The Various Types of Printmaking

 

A print is an impression on paper taken from a matrix, most usually a specially prepared printing plate or block. In the past, prints were always produced in editions, that is, as multiples, but sometimes today printmakers make unique impressions from the plate. 

Prints can fall in to one of several broad categories:

 

Intaglio Printmaking

An intaglio print is one where the image is printed from a recessed design incised or etched into the surface of a plate. In this type of print the ink lies below the surface of the plate and is transferred to the paper under pressure using an intaglio press.
This is a heavy press with a flat, metal bed suspended between two rollers; blankets are used soften and spread the pressure and to help push the dampened paper in to the deeper areas of the upturned plate. Examples of intaglio printmaking are etching, mezzotint, aquatint, engraving, dry point and collagraph. 

 

Relief Printmaking

A relief print is one where the image is printed from a design raised on the surface of a block. The plate is made by cutting away those areas of the block which you do not want to appear in the design, and rolling ink onto the top surface. In this type of print the ink lies on the top of the block and is transferred to the paper under light pressure.

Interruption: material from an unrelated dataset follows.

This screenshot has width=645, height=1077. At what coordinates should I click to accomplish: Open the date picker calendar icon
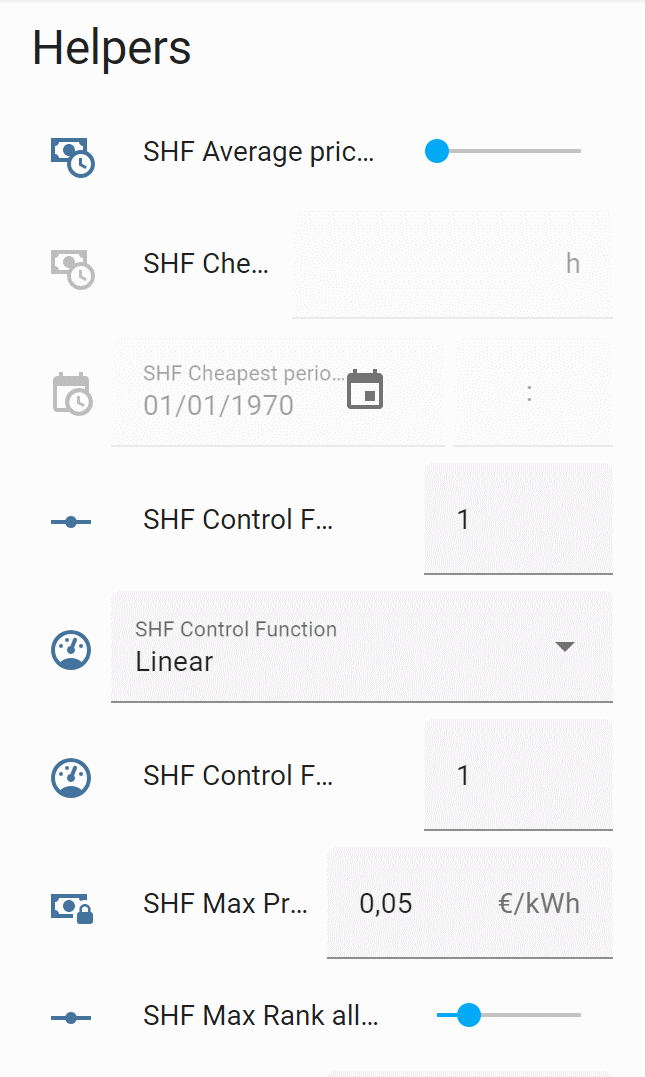coord(365,390)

Most popular examples of this style of printmaking are woodcut and linocut but collagraphs can also be printed as relief plates. Relief printing presses typically have a bed on which the block is placed face up, a dry sheet of paper placed on top and an upper surface is brought down to press the paper onto the block. 

 

Lithography

Lithography allows the artist to paint and draw directly on to the surface of a stone or metal plate. The image is created with greasy materials on a grease-sensitive surface to accept ink and the remainder treated with water-based materials to repel ink. A characteristic of the resultant image is often a crayon-like texture or ink line-and-wash drawing. The lithographic printing process is 'off-set' and requires a long bed on which the paper and plate are positioned side by side. A full-width roller passes along the entire length of the bed, picks up the ink form the plate then passes back again putting the ink down on the paper. 

 

Serigraphy (Screen Printing)

Serigraphy is a process where a flat implement (usually a squeegee) is used to force ink through a stencil and directly on to paper underneath. The most popular form of this style of printmaking is called Screen printing, where a mesh is stretched over a frame, areas are blocked and a squeegee pulled across the mesh, prints the image around the blocked areas. Screen printing is a popular form of commercial art such as printing on fabric and large poster style images and does not require any type of press. 

 

Monotype

A monotype is a unique image taken from a matrix rather than drawn or painted directly onto the paper. The image is painted or rolled onto the smooth surface of a plate which is usually made of plastic. It is usually printed using an intaglio press. Because the detail of the image is removed by the process of printing the plate, the print cannot be repeated.